UI research helping answer questions about cystic fibrosis

IOWA CITY, Iowa -- Many times successfully attacking a problem first requires that the attackers devise a battle plan. The individuals must figure out how the other side operates and then how those operations might be dismantled. That is exactly the approach a team of University of Iowa Health Care researchers is taking with respect to bacteria that cause chronic and serious lung infections in people with cystic fibrosis.

Results from the continuing UI efforts to understand how the bacteria Pseudomonas aeruginosa (P. aeruginosa) lead to infection are being published in the Nov. 23 issue of the Proceedings of the National Academy of Sciences (PNAS).

"This is a logical extension of what has been going on about how and why that infection is so persistent," said E. Peter Greenberg, Ph.D., UI professor of microbiology and the study's lead investigator.

The PNAS article deals with quorum sensing -- a communication device involving chemical signals that bacteria rely on to cause infection. When a bacteria population reaches a certain density, quorum-sensing signals tell the community of bacteria, known as a biofilm, to activate certain genes that allow the bacteria to cause infection and disease.

The UI investigators wanted to identify the genes expressed through the quorum-sensing process. Although there had been some research into the area, the number and types of genes controlled by quorum sensing had not been studied systemically. The UI team was able to look at the entire gene make-up of P. aeruginosa thanks to the just-completed work of University of Washington researchers, who have sequenced all of the bacteria's genes.

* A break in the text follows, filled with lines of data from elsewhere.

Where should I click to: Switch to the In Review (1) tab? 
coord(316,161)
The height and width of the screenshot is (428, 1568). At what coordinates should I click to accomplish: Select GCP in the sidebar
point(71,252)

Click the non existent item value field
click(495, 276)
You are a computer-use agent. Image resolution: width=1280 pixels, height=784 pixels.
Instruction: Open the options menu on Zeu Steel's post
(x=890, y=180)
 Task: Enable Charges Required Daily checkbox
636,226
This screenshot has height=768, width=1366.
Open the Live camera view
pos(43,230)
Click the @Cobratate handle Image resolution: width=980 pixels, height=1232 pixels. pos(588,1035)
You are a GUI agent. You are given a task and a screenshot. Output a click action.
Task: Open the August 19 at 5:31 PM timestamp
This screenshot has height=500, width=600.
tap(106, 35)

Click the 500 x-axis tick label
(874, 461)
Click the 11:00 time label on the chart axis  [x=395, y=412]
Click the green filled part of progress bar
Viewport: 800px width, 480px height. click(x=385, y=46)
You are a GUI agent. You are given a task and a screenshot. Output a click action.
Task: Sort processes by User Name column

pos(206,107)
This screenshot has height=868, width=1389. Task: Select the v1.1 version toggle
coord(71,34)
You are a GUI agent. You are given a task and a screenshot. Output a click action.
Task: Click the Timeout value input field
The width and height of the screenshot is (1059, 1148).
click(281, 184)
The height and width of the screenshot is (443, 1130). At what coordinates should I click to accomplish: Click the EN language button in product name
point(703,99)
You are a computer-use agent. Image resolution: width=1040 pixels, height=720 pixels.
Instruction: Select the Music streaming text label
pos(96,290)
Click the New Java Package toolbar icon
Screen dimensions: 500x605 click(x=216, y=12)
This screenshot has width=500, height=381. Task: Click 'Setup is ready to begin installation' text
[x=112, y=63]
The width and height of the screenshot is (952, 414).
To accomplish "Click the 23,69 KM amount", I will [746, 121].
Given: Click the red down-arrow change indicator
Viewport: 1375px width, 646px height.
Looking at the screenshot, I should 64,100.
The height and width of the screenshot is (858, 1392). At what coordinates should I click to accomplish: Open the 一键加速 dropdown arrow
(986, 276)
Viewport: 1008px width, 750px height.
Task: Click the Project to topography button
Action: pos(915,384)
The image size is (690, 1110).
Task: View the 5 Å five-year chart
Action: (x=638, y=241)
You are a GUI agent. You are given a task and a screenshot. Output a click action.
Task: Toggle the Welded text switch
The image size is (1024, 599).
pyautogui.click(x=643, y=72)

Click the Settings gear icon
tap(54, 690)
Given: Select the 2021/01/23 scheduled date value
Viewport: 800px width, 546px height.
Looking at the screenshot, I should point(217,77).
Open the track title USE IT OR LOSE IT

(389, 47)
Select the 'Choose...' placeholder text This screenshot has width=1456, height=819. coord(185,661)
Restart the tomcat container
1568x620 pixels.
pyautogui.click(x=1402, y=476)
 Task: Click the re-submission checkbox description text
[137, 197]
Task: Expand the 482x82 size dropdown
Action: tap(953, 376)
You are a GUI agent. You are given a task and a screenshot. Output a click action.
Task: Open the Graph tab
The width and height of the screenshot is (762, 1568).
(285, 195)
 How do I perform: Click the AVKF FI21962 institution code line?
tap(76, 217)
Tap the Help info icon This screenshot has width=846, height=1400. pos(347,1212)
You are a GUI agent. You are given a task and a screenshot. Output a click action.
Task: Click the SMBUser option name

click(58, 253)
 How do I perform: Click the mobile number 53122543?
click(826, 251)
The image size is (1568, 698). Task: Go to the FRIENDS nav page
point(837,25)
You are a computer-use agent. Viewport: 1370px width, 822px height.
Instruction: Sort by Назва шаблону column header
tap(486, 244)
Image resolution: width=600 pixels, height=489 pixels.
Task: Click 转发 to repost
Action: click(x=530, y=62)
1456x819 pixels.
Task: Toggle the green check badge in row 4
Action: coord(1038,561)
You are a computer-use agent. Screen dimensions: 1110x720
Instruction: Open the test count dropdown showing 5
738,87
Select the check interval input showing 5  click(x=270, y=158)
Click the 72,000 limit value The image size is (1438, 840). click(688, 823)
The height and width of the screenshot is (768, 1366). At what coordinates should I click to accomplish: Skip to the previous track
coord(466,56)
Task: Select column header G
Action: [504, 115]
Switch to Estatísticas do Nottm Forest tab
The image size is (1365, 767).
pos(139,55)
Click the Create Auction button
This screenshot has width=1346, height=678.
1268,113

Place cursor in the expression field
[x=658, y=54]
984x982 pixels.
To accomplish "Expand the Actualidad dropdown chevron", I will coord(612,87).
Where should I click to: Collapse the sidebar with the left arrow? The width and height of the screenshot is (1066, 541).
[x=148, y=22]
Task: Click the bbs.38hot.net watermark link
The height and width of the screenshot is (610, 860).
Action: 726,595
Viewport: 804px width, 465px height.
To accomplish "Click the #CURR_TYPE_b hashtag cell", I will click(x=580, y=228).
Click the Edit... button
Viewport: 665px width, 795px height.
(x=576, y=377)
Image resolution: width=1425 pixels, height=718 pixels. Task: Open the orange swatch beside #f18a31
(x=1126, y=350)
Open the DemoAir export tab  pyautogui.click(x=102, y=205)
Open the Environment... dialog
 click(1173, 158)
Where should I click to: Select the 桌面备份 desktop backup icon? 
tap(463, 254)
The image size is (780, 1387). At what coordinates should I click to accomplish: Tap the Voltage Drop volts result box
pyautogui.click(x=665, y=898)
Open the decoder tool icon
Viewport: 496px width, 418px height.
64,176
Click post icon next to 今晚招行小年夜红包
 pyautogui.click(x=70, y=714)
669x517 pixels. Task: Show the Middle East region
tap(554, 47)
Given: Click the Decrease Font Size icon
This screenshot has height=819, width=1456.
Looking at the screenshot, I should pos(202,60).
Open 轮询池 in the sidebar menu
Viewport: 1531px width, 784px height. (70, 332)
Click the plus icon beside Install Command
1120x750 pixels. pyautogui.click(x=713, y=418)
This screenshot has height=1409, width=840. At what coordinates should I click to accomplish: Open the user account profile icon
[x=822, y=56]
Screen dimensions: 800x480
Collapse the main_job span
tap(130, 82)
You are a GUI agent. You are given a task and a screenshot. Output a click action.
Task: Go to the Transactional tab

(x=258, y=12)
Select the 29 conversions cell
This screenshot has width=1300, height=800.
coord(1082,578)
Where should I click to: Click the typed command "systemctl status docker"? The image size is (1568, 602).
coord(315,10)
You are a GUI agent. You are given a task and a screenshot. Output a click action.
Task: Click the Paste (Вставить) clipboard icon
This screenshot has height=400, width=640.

Through their work, the UI investigators screened most of P. aeruginosa's 7,000 genes. Of those, the researchers identified 39 genes strongly regulated by quorum sensing.

"The most important thing from this work is that it begins to map out a network of what is regulated by quorum sensing that is so important to infection," Greenberg said. "More and more evidence is accumulating that suggests if we can block quorum sensing, we can incapacitate pseudomonas."

Greenberg and his co-workers, graduate student Marvin Whiteley and technician Kimberly Less, added that although this investigation revealed some interesting features of gene expression by quorum sensing, it clearly raises more questions than it answers.

Now that the UI investigators are beginning to understand quorum sensing in P. aeruginosa at the gene level, it is feasible to address these questions. The UI team is currently collaborating with researchers at the University of Washington to study which genes play a role in causing infections in animal models. In a separate, but related effort, Greenberg's lab is also working with former UI post-doctoral fellow Matt Parsek, now at Northwestern University, to ask which of the genes are required for biofilm maturation.

The research detailed in the PNAS article was supported by grants from the National Science Foundation (NSF) and the National Institutes of Health. Whiteley is supported by a NSF Research Training Grant.

University of Iowa Health Care describes the partnership between the UI College of Medicine and the UI Hospitals and Clinics and the patient care, medical education and research programs and services they provide.